SUPPLIED MATERIAL
▼
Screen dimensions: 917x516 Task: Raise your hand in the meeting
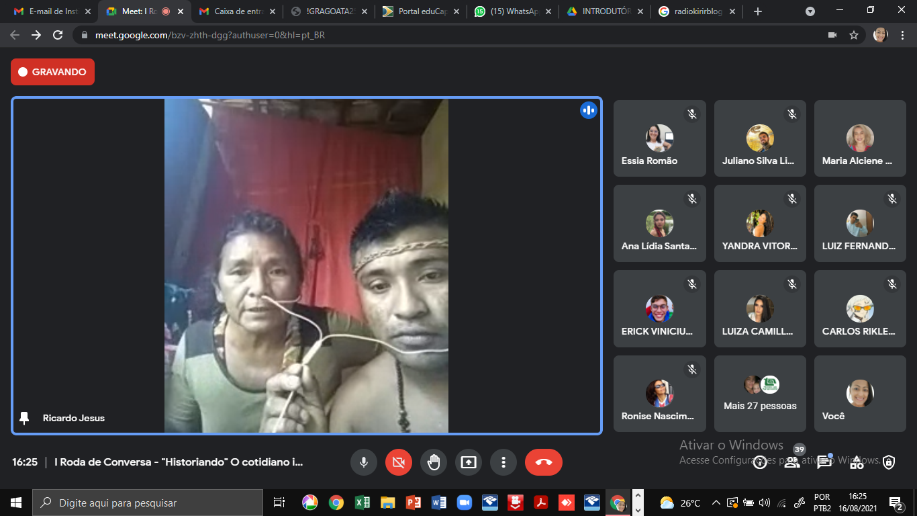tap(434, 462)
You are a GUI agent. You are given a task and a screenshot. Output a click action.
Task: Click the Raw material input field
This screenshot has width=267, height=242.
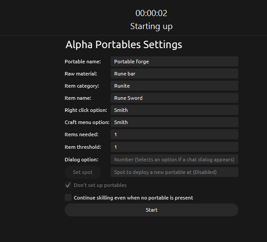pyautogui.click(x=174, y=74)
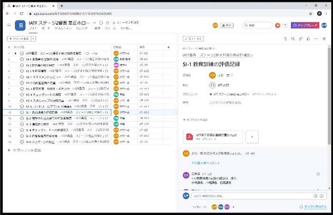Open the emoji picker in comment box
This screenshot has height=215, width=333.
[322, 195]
▲
▼
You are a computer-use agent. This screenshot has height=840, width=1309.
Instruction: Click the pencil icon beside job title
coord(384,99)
▲
EXERCISE DETAILS
Lines containing the string "agent" in the listing: say how many there are, giving only the number.

EXERCISE SOLUTION
2